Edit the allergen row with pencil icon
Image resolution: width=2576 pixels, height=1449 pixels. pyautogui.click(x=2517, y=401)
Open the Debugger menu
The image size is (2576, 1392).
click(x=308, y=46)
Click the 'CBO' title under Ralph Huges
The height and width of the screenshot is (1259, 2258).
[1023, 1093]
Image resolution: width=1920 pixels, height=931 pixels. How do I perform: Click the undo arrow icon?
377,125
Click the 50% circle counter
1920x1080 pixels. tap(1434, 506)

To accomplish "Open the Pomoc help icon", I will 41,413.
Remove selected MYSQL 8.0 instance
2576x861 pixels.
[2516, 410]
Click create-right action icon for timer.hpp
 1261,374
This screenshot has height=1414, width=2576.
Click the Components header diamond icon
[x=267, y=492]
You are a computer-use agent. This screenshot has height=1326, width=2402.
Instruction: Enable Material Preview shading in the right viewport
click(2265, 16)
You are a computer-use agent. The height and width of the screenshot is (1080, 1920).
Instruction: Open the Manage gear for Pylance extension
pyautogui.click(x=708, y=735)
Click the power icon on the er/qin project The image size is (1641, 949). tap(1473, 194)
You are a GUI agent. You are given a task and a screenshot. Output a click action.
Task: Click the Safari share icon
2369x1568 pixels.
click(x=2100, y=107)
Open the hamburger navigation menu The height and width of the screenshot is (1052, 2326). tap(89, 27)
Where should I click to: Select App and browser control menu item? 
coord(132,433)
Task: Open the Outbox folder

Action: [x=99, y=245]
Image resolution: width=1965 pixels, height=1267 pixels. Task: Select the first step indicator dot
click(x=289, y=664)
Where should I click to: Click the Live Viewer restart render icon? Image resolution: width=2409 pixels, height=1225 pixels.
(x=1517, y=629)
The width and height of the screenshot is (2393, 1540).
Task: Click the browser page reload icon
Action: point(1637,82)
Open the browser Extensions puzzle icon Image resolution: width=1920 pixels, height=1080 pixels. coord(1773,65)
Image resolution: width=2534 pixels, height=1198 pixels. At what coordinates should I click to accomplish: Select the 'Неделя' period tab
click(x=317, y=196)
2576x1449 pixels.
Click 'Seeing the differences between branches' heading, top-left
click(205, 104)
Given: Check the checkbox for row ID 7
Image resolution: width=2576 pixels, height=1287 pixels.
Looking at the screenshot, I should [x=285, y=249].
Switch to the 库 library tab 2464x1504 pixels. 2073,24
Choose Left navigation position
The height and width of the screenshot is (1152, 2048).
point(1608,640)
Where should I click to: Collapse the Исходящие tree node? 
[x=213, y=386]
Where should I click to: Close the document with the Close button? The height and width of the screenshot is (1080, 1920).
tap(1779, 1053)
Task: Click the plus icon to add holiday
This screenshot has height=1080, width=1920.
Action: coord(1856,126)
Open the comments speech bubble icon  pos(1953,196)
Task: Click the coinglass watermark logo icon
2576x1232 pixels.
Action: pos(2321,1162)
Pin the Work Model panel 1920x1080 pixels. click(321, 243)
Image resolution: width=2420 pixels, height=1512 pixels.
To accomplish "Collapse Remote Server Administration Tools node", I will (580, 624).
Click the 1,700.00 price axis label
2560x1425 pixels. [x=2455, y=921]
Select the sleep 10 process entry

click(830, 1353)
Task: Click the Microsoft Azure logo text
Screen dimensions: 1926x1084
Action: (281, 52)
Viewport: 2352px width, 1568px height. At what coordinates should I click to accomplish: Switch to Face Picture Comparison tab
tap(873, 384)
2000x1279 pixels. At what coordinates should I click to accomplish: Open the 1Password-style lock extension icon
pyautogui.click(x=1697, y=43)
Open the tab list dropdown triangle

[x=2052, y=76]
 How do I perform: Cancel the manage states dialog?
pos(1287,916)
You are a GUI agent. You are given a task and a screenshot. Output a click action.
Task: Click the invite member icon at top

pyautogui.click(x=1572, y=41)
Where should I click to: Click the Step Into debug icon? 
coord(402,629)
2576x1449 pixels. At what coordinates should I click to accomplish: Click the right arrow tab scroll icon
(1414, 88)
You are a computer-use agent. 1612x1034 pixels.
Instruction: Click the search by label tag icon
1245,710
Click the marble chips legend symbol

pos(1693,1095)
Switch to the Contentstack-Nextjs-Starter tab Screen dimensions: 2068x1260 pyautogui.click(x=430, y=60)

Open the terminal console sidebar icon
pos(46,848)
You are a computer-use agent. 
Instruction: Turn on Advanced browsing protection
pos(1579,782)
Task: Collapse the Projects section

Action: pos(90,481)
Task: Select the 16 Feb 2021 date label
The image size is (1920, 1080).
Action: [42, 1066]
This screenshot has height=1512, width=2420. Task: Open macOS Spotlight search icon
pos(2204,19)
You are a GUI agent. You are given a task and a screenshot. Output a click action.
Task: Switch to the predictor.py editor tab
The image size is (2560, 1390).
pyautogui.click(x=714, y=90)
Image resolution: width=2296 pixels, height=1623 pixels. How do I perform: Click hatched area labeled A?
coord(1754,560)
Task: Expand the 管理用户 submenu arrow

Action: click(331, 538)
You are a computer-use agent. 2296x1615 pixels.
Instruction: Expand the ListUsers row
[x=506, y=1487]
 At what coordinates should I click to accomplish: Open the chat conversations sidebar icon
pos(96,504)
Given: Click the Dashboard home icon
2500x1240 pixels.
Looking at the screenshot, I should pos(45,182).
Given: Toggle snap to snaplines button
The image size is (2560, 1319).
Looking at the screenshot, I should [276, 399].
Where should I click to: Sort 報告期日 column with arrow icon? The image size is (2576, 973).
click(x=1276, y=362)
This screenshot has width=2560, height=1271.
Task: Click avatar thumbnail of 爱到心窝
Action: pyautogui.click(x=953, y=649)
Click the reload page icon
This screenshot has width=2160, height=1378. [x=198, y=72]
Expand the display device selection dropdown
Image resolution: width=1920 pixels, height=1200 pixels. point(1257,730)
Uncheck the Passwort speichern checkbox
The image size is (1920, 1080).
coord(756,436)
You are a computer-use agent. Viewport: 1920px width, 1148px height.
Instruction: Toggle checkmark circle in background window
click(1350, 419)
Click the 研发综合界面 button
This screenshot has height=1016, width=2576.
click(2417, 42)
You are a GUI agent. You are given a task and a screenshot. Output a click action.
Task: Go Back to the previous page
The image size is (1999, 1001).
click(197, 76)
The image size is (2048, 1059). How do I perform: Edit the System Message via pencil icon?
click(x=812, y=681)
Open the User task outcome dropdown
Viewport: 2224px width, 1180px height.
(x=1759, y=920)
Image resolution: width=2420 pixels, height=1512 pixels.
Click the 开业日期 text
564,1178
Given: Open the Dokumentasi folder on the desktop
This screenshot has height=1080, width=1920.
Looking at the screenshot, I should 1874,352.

== What to do ==
Line by line, retype the data exactly as written.

== Task response ==
Edit the allergen row with pencil icon
Image resolution: width=2576 pixels, height=1449 pixels. pyautogui.click(x=2517, y=401)
Open the Debugger menu
The image size is (2576, 1392).
click(x=308, y=46)
Click the 'CBO' title under Ralph Huges
The height and width of the screenshot is (1259, 2258).
[1023, 1093]
Image resolution: width=1920 pixels, height=931 pixels. How do I perform: Click the undo arrow icon?
377,125
Click the 50% circle counter
1920x1080 pixels. tap(1434, 506)

To accomplish "Open the Pomoc help icon", I will 41,413.
Remove selected MYSQL 8.0 instance
2576x861 pixels.
[2516, 410]
Click create-right action icon for timer.hpp
 1261,374
This screenshot has height=1414, width=2576.
Click the Components header diamond icon
[x=267, y=492]
You are a computer-use agent. This screenshot has height=1326, width=2402.
Instruction: Enable Material Preview shading in the right viewport
click(2265, 16)
You are a computer-use agent. The height and width of the screenshot is (1080, 1920).
Instruction: Open the Manage gear for Pylance extension
pyautogui.click(x=708, y=735)
Click the power icon on the er/qin project The image size is (1641, 949). tap(1473, 194)
You are a GUI agent. You are given a task and a screenshot. Output a click action.
Task: Click the Safari share icon
2369x1568 pixels.
click(x=2100, y=107)
Open the hamburger navigation menu The height and width of the screenshot is (1052, 2326). tap(89, 27)
Where should I click to: Select App and browser control menu item? 
coord(132,433)
Task: Open the Outbox folder

Action: [x=99, y=245]
Image resolution: width=1965 pixels, height=1267 pixels. Task: Select the first step indicator dot
click(x=289, y=664)
Where should I click to: Click the Live Viewer restart render icon? Image resolution: width=2409 pixels, height=1225 pixels.
(x=1517, y=629)
The width and height of the screenshot is (2393, 1540).
Task: Click the browser page reload icon
Action: point(1637,82)
Open the browser Extensions puzzle icon Image resolution: width=1920 pixels, height=1080 pixels. coord(1773,65)
Image resolution: width=2534 pixels, height=1198 pixels. At what coordinates should I click to accomplish: Select the 'Неделя' period tab
click(x=317, y=196)
2576x1449 pixels.
Click 'Seeing the differences between branches' heading, top-left
click(205, 104)
Given: Check the checkbox for row ID 7
Image resolution: width=2576 pixels, height=1287 pixels.
Looking at the screenshot, I should [x=285, y=249].
Switch to the 库 library tab 2464x1504 pixels. 2073,24
Choose Left navigation position
The height and width of the screenshot is (1152, 2048).
point(1608,640)
Where should I click to: Collapse the Исходящие tree node? 
[x=213, y=386]
Where should I click to: Close the document with the Close button? The height and width of the screenshot is (1080, 1920).
tap(1779, 1053)
Task: Click the plus icon to add holiday
This screenshot has height=1080, width=1920.
Action: coord(1856,126)
Open the comments speech bubble icon  pos(1953,196)
Task: Click the coinglass watermark logo icon
2576x1232 pixels.
Action: pos(2321,1162)
Pin the Work Model panel 1920x1080 pixels. click(321, 243)
Image resolution: width=2420 pixels, height=1512 pixels.
To accomplish "Collapse Remote Server Administration Tools node", I will (580, 624).
Click the 1,700.00 price axis label
2560x1425 pixels. [x=2455, y=921]
Select the sleep 10 process entry

click(830, 1353)
Task: Click the Microsoft Azure logo text
Screen dimensions: 1926x1084
Action: (281, 52)
Viewport: 2352px width, 1568px height. At what coordinates should I click to accomplish: Switch to Face Picture Comparison tab
tap(873, 384)
2000x1279 pixels. At what coordinates should I click to accomplish: Open the 1Password-style lock extension icon
pyautogui.click(x=1697, y=43)
Open the tab list dropdown triangle

[x=2052, y=76]
 How do I perform: Cancel the manage states dialog?
pos(1287,916)
You are a GUI agent. You are given a task and a screenshot. Output a click action.
Task: Click the invite member icon at top

pyautogui.click(x=1572, y=41)
Where should I click to: Click the Step Into debug icon? 
coord(402,629)
2576x1449 pixels. At what coordinates should I click to accomplish: Click the right arrow tab scroll icon
(1414, 88)
You are a computer-use agent. 1612x1034 pixels.
Instruction: Click the search by label tag icon
1245,710
Click the marble chips legend symbol

pos(1693,1095)
Switch to the Contentstack-Nextjs-Starter tab Screen dimensions: 2068x1260 pyautogui.click(x=430, y=60)

Open the terminal console sidebar icon
pos(46,848)
You are a computer-use agent. 
Instruction: Turn on Advanced browsing protection
pos(1579,782)
Task: Collapse the Projects section

Action: pos(90,481)
Task: Select the 16 Feb 2021 date label
The image size is (1920, 1080).
Action: [42, 1066]
This screenshot has height=1512, width=2420. Task: Open macOS Spotlight search icon
pos(2204,19)
You are a GUI agent. You are given a task and a screenshot. Output a click action.
Task: Switch to the predictor.py editor tab
The image size is (2560, 1390).
pyautogui.click(x=714, y=90)
Image resolution: width=2296 pixels, height=1623 pixels. How do I perform: Click hatched area labeled A?
coord(1754,560)
Task: Expand the 管理用户 submenu arrow

Action: click(331, 538)
You are a computer-use agent. 2296x1615 pixels.
Instruction: Expand the ListUsers row
[x=506, y=1487]
 At what coordinates should I click to accomplish: Open the chat conversations sidebar icon
pos(96,504)
Given: Click the Dashboard home icon
2500x1240 pixels.
Looking at the screenshot, I should pos(45,182).
Given: Toggle snap to snaplines button
The image size is (2560, 1319).
Looking at the screenshot, I should [276, 399].
Where should I click to: Sort 報告期日 column with arrow icon? The image size is (2576, 973).
click(x=1276, y=362)
This screenshot has width=2560, height=1271.
Task: Click avatar thumbnail of 爱到心窝
Action: pyautogui.click(x=953, y=649)
Click the reload page icon
This screenshot has width=2160, height=1378. [x=198, y=72]
Expand the display device selection dropdown
Image resolution: width=1920 pixels, height=1200 pixels. point(1257,730)
Uncheck the Passwort speichern checkbox
The image size is (1920, 1080).
coord(756,436)
You are a computer-use agent. Viewport: 1920px width, 1148px height.
Instruction: Toggle checkmark circle in background window
click(1350, 419)
Click the 研发综合界面 button
This screenshot has height=1016, width=2576.
click(2417, 42)
You are a GUI agent. You are given a task and a screenshot. Output a click action.
Task: Go Back to the previous page
The image size is (1999, 1001).
click(197, 76)
The image size is (2048, 1059). How do I perform: Edit the System Message via pencil icon?
click(x=812, y=681)
Open the User task outcome dropdown
Viewport: 2224px width, 1180px height.
(x=1759, y=920)
Image resolution: width=2420 pixels, height=1512 pixels.
Click the 开业日期 text
564,1178
Given: Open the Dokumentasi folder on the desktop
This screenshot has height=1080, width=1920.
Looking at the screenshot, I should 1874,352.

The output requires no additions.